OGH vom 19.12.2007, 9ObA118/07d

OGH vom 19.12.2007, 9ObA118/07d

Kopf

Der Oberste Gerichtshof hat als Revisionsgericht in Arbeits- und Sozialrechtssachen durch den Vizepräsidenten des Obersten Gerichtshofs Dr. Rohrer als Vorsitzenden und die Hofräte des Obersten Gerichtshofs Dr. Spenling und Dr. Hopf sowie die fachkundigen Laienrichter Dr. Rolf Gleißner und Mag. Gabriele Jarosch als weitere Richter in der Arbeitsrechtssache der klagenden Partei Anda B*****, Aufräumerin, *****, vertreten durch Dr. Heinz Kallan, Rechtsanwalt in Graz, gegen die beklagte Partei H*****gesellschaft mbH, *****, vertreten durch Korn Frauenberger Rechtsanwälte OEG in Wien, wegen 273,91 EUR brutto sA, über die Revision der klagenden Partei gegen das Urteil des Oberlandesgerichts Graz als Berufungsgericht in Arbeits- und Sozialrechtssachen vom , GZ 8 Ra 35/07i-21, womit infolge Berufung der beklagten Partei das Urteil des Landesgerichts für Zivilrechtssachen Graz als Arbeits- und Sozialgericht vom , GZ 37 Cga 197/06b-17, abgeändert wurde, in nichtöffentlicher Sitzung zu Recht erkannt:

Spruch

Der Revision wird Folge gegeben.

Das angefochtene Berufungsurteil wird dahin abgeändert, dass das Ersturteil einschließlich der Kostenentscheidung wiederhergestellt wird.

════════════════════

• _Zu bearbeitende Aufgaben_
1 > Geben Sie die OGH-Entscheidung von „Der Revision wird“ bis „Kostenentscheidung wiederhergestellt wird.“ wortgetreu wieder.
2 > Warum war das Urteil des Landesgerichts für Zivilrechtssachen Graz laut der OGH-Entscheidung abgeändert worden? Antworten Sie in ein bis drei Sätzen.
3 > Setzen Sie die OGH-Entscheidung im Anschluss an ihren letzten Satz fort.

════════════════════

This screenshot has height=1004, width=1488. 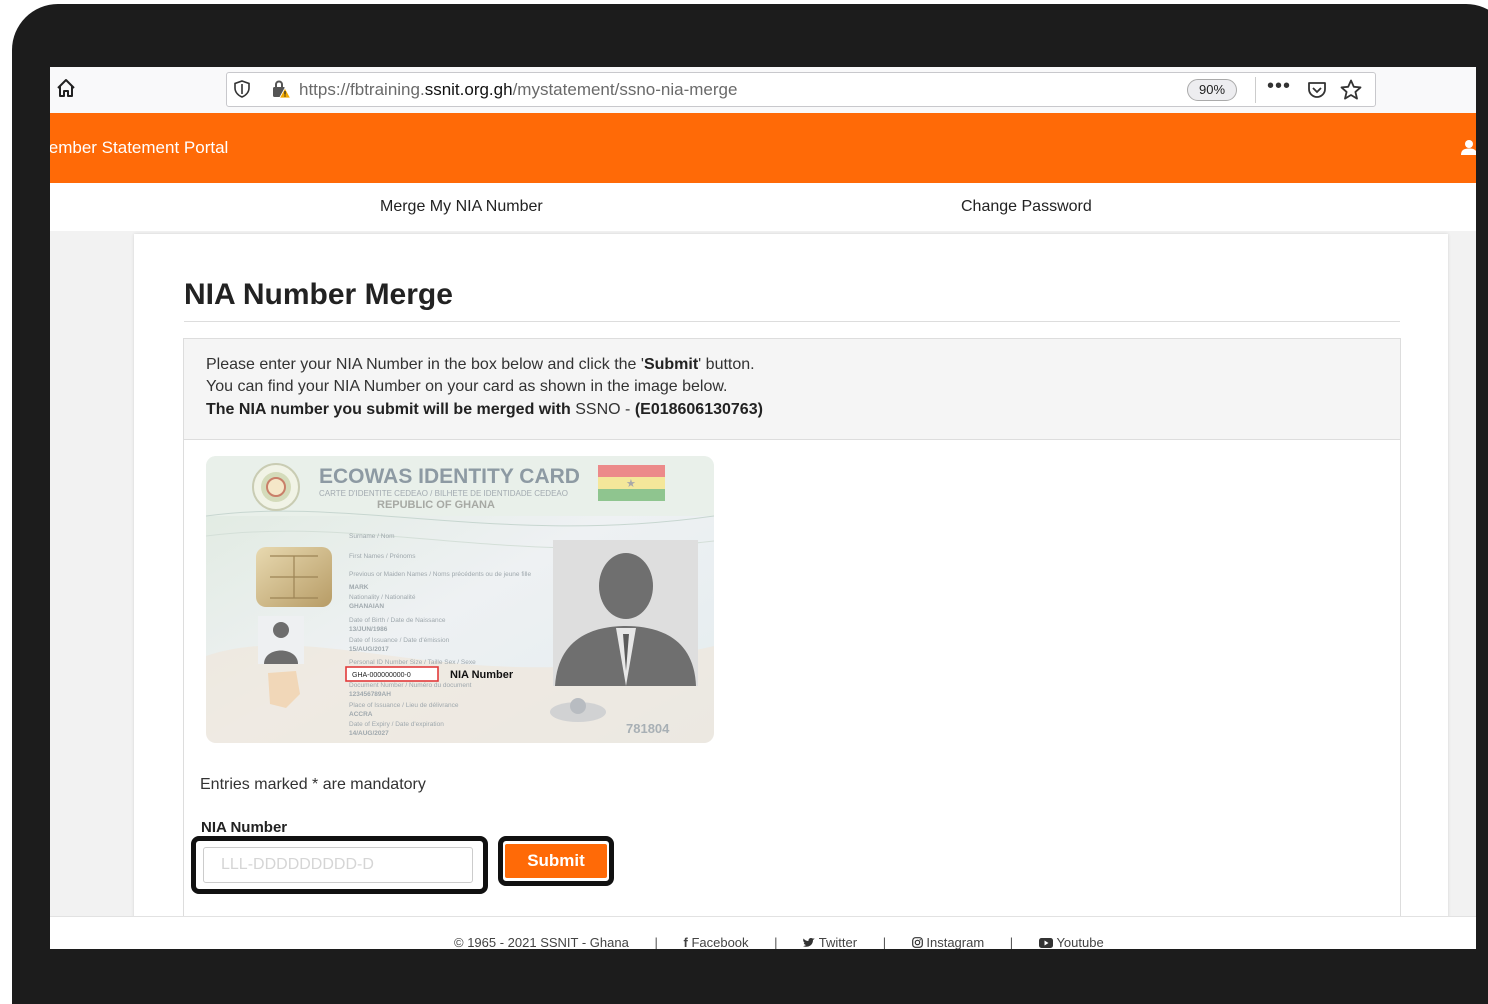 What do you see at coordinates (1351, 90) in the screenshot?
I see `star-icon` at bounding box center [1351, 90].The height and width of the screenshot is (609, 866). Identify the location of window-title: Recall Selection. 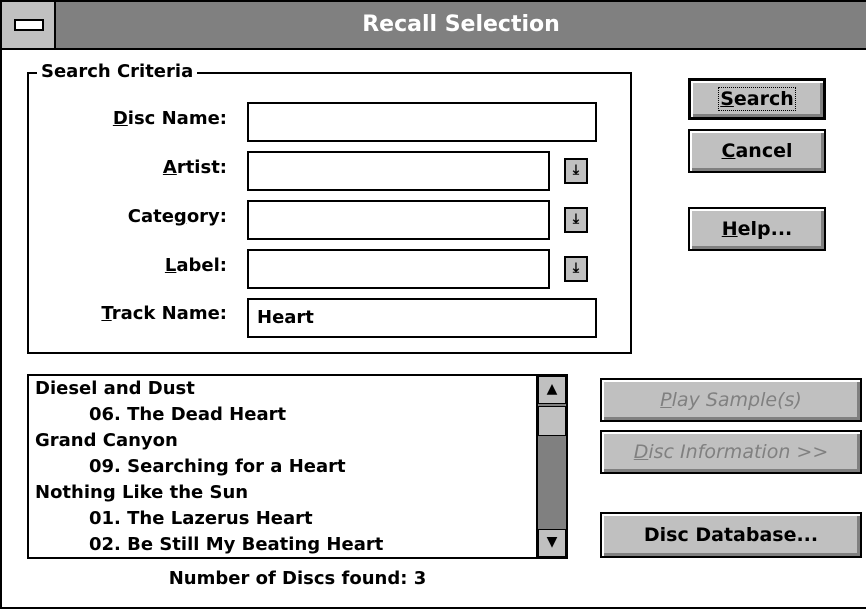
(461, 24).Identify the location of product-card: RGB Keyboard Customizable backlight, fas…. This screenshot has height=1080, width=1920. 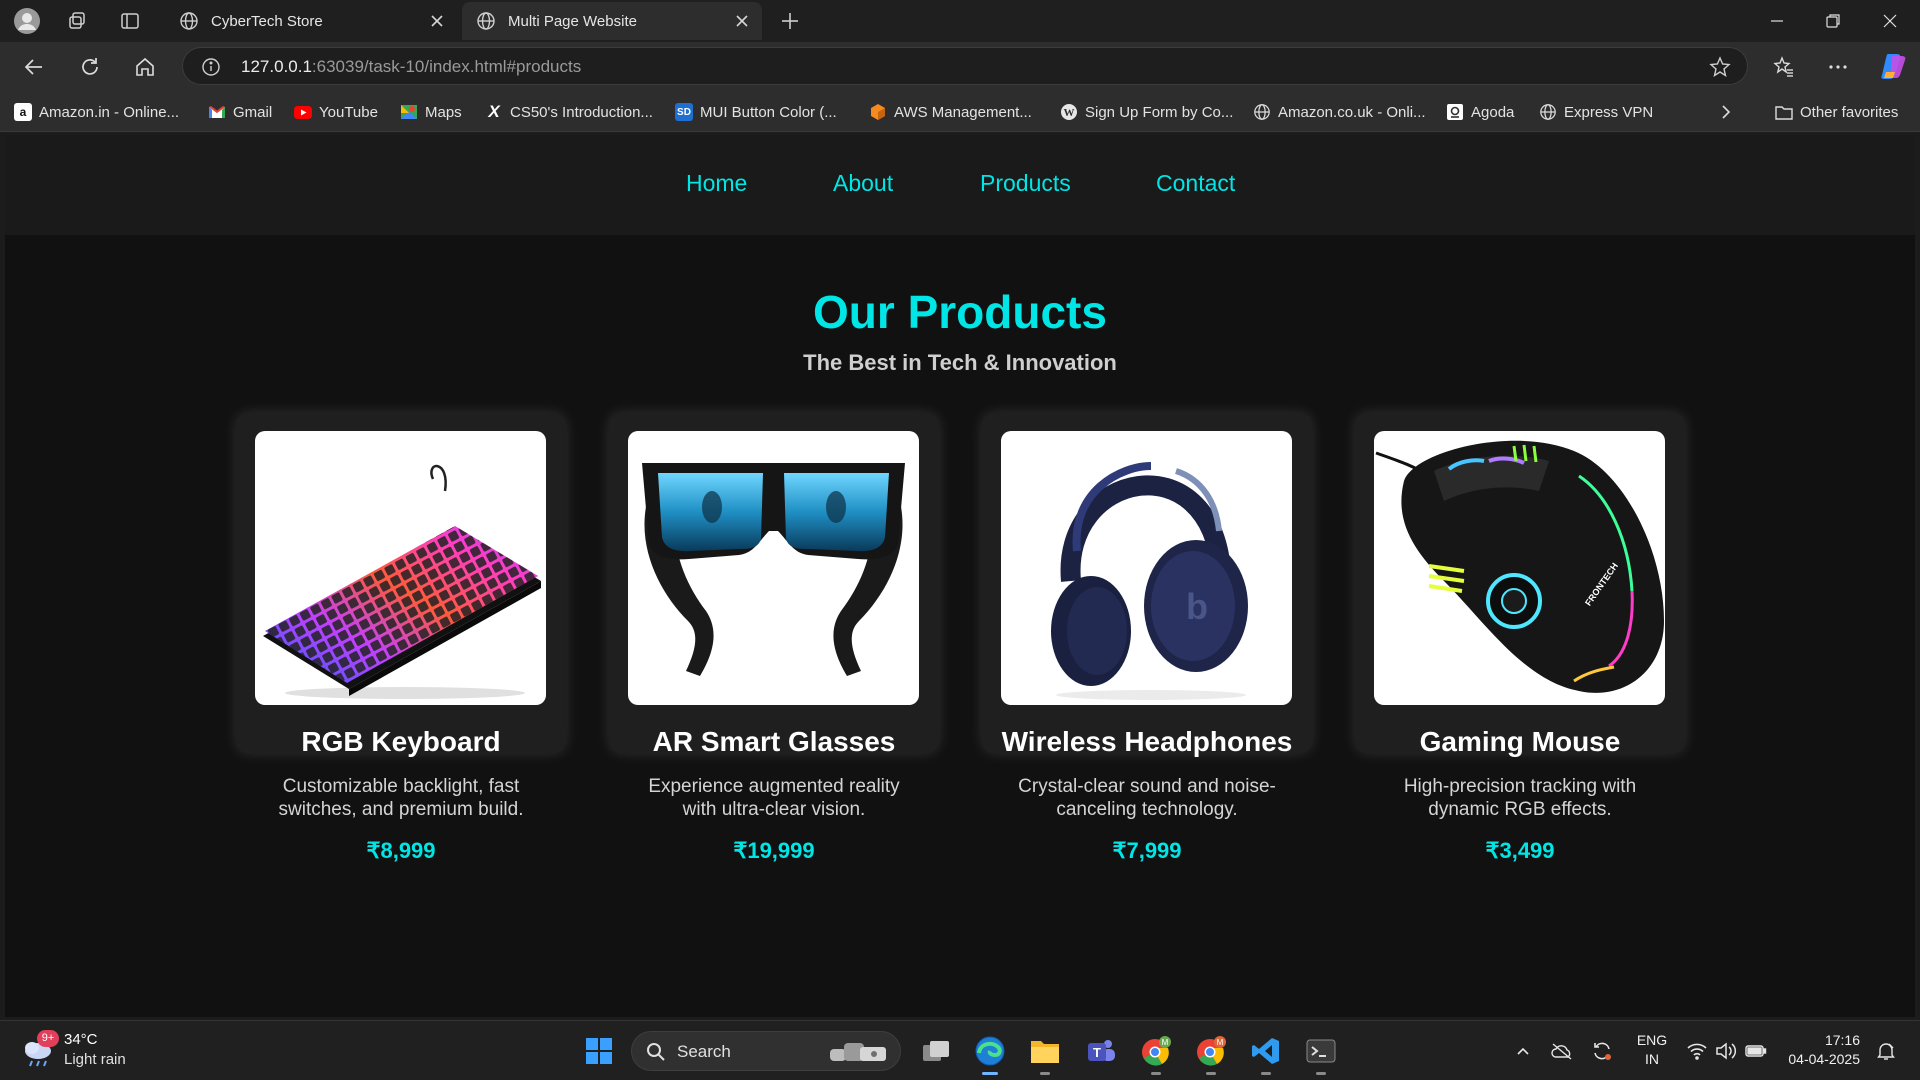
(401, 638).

════════════════════

• _Ergebnisse_
1 >
Der Revision wird Folge gegeben.

Das angefochtene Berufungsurteil wird dahin abgeändert, dass das Ersturteil einschließlich der Kostenentscheidung wiederhergestellt wird.

2 > Das Urteil des Landesgerichts für Zivilrechtssachen Graz wurde infolge der Berufung der beklagten Partei abgeändert. Die Abänderung nahm das Oberlandesgericht Graz als Berufungsgericht in Arbeits- und Sozialrechtssachen vor.

3 >
Die beklagte Partei ist schuldig, der klagenden Partei, die mit 194,88 EUR (darin 32,48 EUR USt) bestimmten Kosten des Berufungsverfahrens und die mit 166,65 EUR (darin 27,77 EUR USt) bestimmten Kosten des Revisionsverfahrens binnen 14 Tagen zu ersetzen.

Text

Entscheidungsgründe:

Die Beklagte wird seit 10 Jahren von einer Großdruckerei beauftragt, Prospekte in Zeitungen einzulegen. Sie verfügt in Graz über einen „Mitarbeiterpool" von ca. 80 Arbeitern, die von ihr je nach Auftragslage zum Einsatz gerufen werden. Das Einlegen der Prospekte wird bei der Beklagten in zwei Hallen verrichtet. Die Vereinbarungen mit den Arbeitern werden von der Beklagten nur mündlich getroffen. Es werden keine Dienstzettel ausgestellt. Die Bezahlung erfolgt nach Stückzahl. Die Arbeiter werden gefragt, wann sie grundsätzlich Zeit haben. Sie werden aufgefordert bekanntzugeben, wenn sie zB eine Woche lang nicht kommen können. Krankenstände sind ebenfalls zu melden. Der jeweilige Arbeitsbeginn wird von der Vorarbeiterin der Beklagten bekanntgegeben. Die Arbeiter können Einsätze sanktionslos ablehnen. Diese Möglichkeit wird jedoch kaum genutzt, weil die Arbeiter etwas verdienen wollen und manchmal auch eine ganze Woche ohne Arbeit sind. Die Arbeiter können selbständig entscheiden, wann sie mit der Arbeit aufhören.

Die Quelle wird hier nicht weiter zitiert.